== EXCERPTED DATA

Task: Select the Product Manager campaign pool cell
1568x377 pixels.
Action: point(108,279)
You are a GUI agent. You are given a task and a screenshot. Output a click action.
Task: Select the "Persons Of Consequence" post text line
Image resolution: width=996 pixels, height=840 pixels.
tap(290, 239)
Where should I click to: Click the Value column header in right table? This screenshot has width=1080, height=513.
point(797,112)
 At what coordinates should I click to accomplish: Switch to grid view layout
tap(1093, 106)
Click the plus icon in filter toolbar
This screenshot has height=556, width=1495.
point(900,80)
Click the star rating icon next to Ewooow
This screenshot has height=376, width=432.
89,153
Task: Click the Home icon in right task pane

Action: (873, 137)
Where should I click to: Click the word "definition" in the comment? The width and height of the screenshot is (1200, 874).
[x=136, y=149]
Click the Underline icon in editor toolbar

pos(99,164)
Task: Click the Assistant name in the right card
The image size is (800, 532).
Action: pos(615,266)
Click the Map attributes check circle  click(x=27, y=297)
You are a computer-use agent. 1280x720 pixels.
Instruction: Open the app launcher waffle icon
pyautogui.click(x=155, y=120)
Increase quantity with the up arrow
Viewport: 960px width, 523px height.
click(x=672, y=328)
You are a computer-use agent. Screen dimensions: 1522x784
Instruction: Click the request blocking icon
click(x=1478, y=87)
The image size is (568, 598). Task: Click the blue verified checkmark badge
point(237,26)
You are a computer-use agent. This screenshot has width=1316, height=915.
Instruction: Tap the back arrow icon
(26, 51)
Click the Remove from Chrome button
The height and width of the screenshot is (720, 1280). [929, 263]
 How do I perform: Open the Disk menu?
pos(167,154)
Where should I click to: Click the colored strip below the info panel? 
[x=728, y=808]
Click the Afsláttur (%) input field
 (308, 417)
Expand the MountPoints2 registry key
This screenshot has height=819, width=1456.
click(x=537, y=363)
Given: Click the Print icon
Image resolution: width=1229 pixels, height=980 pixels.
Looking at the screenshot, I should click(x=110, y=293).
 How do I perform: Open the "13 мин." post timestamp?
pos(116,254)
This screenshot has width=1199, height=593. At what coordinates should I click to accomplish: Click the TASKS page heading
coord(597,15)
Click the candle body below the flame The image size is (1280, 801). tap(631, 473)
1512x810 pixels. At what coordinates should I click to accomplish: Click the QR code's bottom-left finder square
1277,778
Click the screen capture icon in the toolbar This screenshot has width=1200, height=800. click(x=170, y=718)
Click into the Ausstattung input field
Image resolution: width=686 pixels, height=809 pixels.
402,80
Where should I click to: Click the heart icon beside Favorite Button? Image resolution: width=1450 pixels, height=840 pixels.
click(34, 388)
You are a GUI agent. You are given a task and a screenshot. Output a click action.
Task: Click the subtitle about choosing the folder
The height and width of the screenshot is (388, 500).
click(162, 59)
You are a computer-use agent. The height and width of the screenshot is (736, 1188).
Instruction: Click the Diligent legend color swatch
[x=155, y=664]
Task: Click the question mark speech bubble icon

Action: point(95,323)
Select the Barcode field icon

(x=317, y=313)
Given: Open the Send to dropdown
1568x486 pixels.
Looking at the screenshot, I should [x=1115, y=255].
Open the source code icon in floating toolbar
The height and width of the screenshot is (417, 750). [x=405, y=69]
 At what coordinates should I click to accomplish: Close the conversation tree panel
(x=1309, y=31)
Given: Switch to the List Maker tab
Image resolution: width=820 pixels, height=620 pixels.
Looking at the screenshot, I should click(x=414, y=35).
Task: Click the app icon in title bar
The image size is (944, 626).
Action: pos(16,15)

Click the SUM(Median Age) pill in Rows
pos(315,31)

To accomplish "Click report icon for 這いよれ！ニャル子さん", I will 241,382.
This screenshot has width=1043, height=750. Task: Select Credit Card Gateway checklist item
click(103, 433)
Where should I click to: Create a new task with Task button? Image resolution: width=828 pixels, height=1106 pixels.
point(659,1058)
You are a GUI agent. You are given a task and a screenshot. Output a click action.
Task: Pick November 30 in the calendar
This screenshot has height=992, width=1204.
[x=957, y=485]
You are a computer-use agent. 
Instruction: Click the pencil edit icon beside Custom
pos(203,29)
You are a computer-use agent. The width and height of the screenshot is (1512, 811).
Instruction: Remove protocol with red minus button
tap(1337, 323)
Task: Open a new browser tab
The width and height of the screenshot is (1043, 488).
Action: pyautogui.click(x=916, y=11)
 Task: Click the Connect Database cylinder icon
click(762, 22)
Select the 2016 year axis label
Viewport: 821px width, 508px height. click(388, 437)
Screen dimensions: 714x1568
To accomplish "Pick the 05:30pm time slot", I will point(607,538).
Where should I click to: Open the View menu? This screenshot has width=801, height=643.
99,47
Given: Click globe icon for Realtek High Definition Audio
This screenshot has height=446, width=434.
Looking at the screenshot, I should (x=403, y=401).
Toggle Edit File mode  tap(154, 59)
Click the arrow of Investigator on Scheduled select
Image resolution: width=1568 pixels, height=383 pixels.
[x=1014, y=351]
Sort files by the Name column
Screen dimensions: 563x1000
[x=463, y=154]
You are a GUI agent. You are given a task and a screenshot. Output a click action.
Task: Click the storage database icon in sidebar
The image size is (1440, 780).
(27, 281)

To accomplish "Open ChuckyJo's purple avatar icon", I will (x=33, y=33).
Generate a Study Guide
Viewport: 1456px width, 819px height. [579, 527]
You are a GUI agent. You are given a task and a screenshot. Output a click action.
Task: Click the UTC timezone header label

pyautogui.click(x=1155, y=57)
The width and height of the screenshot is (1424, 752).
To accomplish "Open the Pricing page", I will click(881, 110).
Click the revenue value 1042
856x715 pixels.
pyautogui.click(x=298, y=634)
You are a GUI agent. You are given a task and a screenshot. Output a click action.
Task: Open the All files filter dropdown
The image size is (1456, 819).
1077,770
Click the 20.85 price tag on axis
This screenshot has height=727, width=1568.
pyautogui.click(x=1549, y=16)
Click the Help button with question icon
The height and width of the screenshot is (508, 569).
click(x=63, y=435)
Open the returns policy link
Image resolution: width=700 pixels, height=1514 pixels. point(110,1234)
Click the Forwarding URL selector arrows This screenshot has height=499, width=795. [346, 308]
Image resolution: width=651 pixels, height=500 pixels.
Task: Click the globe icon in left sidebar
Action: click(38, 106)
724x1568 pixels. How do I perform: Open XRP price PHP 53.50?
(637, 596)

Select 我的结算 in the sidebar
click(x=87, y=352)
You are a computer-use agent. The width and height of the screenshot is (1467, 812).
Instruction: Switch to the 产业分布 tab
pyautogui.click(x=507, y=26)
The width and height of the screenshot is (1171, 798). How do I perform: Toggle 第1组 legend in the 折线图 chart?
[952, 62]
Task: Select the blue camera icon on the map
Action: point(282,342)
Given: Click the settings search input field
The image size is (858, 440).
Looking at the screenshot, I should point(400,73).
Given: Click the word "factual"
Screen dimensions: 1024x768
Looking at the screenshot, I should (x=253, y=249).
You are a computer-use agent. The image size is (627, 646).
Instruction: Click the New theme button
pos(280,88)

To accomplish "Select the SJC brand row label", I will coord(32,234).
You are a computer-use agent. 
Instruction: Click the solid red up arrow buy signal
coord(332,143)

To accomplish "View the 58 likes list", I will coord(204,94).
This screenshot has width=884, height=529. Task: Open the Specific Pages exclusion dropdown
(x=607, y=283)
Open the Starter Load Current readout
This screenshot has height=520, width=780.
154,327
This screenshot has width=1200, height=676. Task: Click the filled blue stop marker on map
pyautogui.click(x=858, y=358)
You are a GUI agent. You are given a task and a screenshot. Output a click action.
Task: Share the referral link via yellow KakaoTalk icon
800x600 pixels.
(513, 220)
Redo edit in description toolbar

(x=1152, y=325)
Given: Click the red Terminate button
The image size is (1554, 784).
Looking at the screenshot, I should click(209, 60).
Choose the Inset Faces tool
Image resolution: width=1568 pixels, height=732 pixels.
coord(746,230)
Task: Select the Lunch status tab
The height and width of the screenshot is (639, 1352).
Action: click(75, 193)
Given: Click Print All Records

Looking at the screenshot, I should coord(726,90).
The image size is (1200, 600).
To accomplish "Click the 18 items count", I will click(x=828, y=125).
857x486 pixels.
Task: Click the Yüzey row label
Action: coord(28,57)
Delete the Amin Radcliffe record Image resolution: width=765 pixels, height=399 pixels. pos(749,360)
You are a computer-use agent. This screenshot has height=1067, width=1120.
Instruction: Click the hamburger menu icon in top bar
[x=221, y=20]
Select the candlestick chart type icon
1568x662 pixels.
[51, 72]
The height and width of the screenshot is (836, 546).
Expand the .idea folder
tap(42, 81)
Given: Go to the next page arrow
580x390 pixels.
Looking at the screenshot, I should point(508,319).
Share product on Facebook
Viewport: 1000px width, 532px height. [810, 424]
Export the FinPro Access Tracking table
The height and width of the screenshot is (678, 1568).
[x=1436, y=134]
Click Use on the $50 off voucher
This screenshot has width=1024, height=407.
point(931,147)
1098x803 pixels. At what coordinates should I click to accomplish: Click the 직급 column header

====

Revise the data starting with the line that contains "Click Use on the $50 off voucher" and going on through the end of the data, replacing "voucher" with "coupon". Reproduce only those lines, with nothing else changed.

Click Use on the $50 off coupon
This screenshot has width=1024, height=407.
point(931,147)
1098x803 pixels. At what coordinates should I click to accomplish: Click the 직급 column header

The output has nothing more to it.